Our Lady of the Flowers by Jean Genet

Oh where to begin. I should start by telling you how I came across this title. Ben at Dead End Follies is hosting a year-long reading challenge called Smooth Criminals that I'm taking part in. The challenge focuses on literary crime fiction and one of the categories is to read a work by a writer who did time. Upon googling authors who spent time in prison I stumbled across 10 Literary Geniuses Who Went To Jail. Upon further Googling I found that not only did genet go to prison, but he wrote one of his novels, Our Lady of the Flowers, while he was in there:

"Jean Genet's first, and arguably greatest, novel was written while he was in prison.
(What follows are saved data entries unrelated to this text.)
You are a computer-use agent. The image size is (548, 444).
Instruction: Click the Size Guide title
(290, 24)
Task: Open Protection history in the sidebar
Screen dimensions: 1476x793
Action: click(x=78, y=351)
As Sartre recounts in his introduction, Genet penned this work on the brown paper which inmates were supposed to use to fold bags as a form of occupational therapy. The masterpiece he managed to produce under those difficult conditions is a lyrical portrait of the criminal underground of Paris and the thieves, murderers and pimps who occupied it. Genet approached this world through his protagonist, Divine, a male transvestite prostitute. In the world of Our Lady of the Flowers, moral conventions are turned on their head. Sinners are portrayed as saints and when evil is not celebrated outright, it is at least viewed with a benign indifference. Whether one finds Genet's work shocking or thrilling, the novel remains almost as revolutionary today as when it was first published in 1943 in a limited edition, thanks to the help of one its earliest admirers, Jean Cocteau.

I thought this all sounded quite interesting and unlike anything I've ever read. A male transvestite prostitute as the protagonist? Thieves, murderers, and pimps? I'm in. So I bought the novel at Half Price Books and even after reading a few pages I knew I'd been right - this was unlike any other book I've read before. To start, the prose is shockingly beautiful. It reads like a poem, lyrical and rhythmic. Since I read a translated edition I can only assume that the original French edition read even more handsomely, but kudos to the translator.
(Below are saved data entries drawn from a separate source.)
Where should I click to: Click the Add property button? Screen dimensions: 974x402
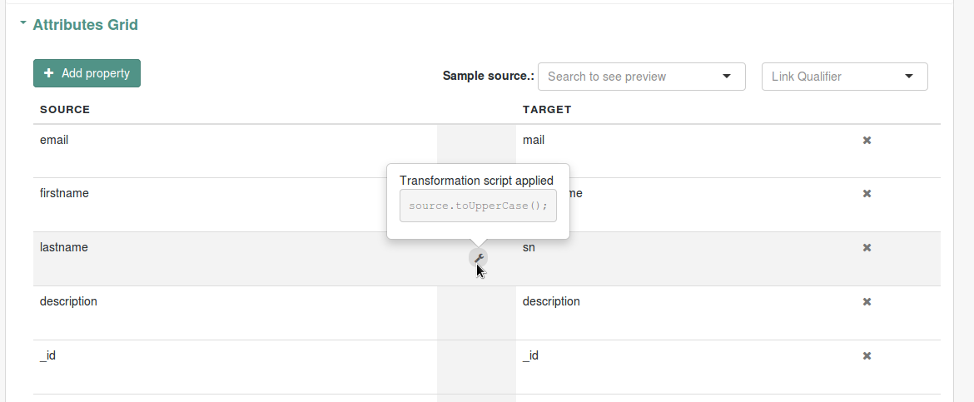[x=87, y=73]
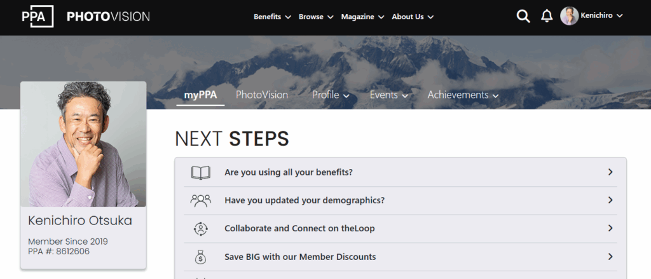The height and width of the screenshot is (279, 651).
Task: Click the PPA logo icon
Action: pyautogui.click(x=37, y=17)
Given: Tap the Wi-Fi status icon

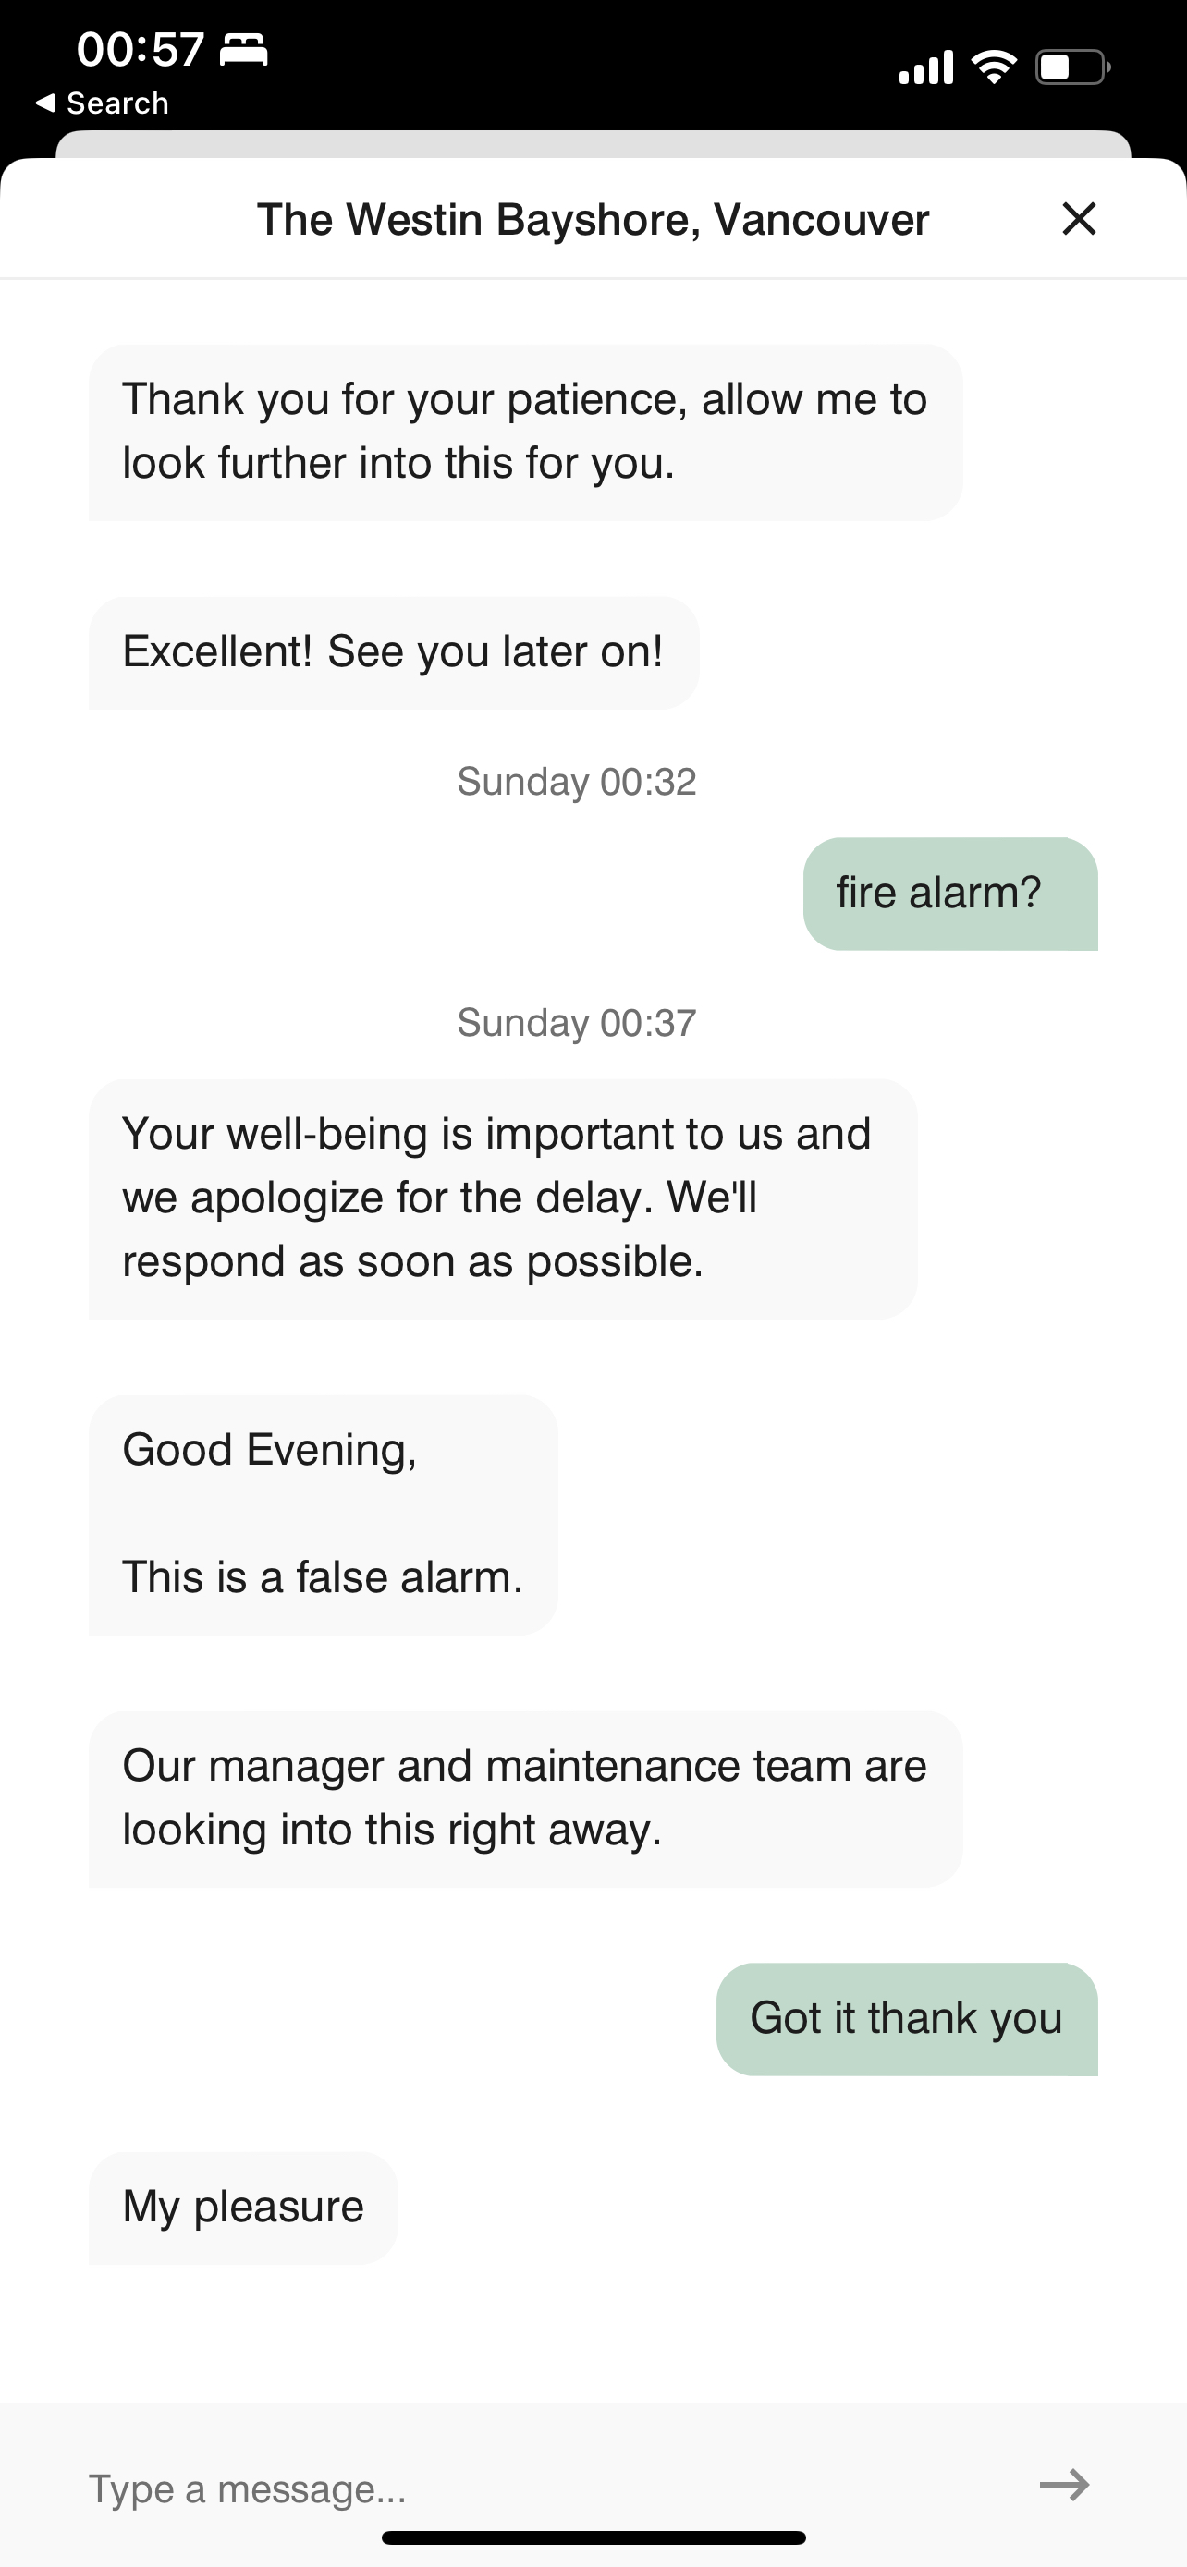Looking at the screenshot, I should tap(994, 67).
Now, describing the plot is where is gets a little sticky. It's not straightforward in the least. It is dreamlike and almost follows a stream of conscious, but not exactly 100% of the time. It seems to come and go; we read Genet's thoughts as he lets himself succumb to them on the one hand, building his own fantasies through the stories of Divine, but the work as a whole seems to speak to the isolation of oneself and the gift of our freedom of thought once it's removed from the hustle bustle of the everyday. It highlights the possibilities of fantasy and our ability to create magic when hurling our thoughts full-force ahead.
The whole world is dying of of panicky fright. Five million young men of all tongues will die by the cannon that erects and discharges. But where I am I can muse in comfort at the lovely dead of yesterday, today, and tomorrow.
Anyhow, that doesn't really sum up much. The novel is actually quite erotic as Genet's thoughts often tend toward the sexual. Much of it is a meditation on masturbation; an act I can only assume occurs often in prison. This is a novel about passion and intimacy; there are some raunchy bits but they are written so tastefully. It makes sense why Genet may focus on these ideas while in prison, deprived of any sort of physical sexual activity, he chose to write about it as a means of fulfillment and a means of escape. That's how I understand it at least.

This one definitely begs for a reread because there are so many ideas to digest and consider. I would recommend this to anyone who is looking to read something a little different,with ideas that may be a little outside or his or her comfort zone. I'd also push this on anyone who has a passion for eloquently written verse-like language.

Publisher: Grove Press, 1951


  1. Jean Genet is the man. He writes scorchingly beautiful books. May I suggest Prisoner of Love? It has a cheesy title, but it's equally great, in my humble opinion.

    1. You know what I almost bought that earlier this summer - it was an NYRB and 50% off - but since I hadn't yet read Genet I didn't know how awesome he was and how much I needed that book. Next time it will be bought. Thanks for the rec :)

  2. I might read this for Smooth Criminals as well. I keep changing my selections, mostly because I am terrible at challenges and it is only a dollar for Kindle. Sounds so fascinating though. Great review.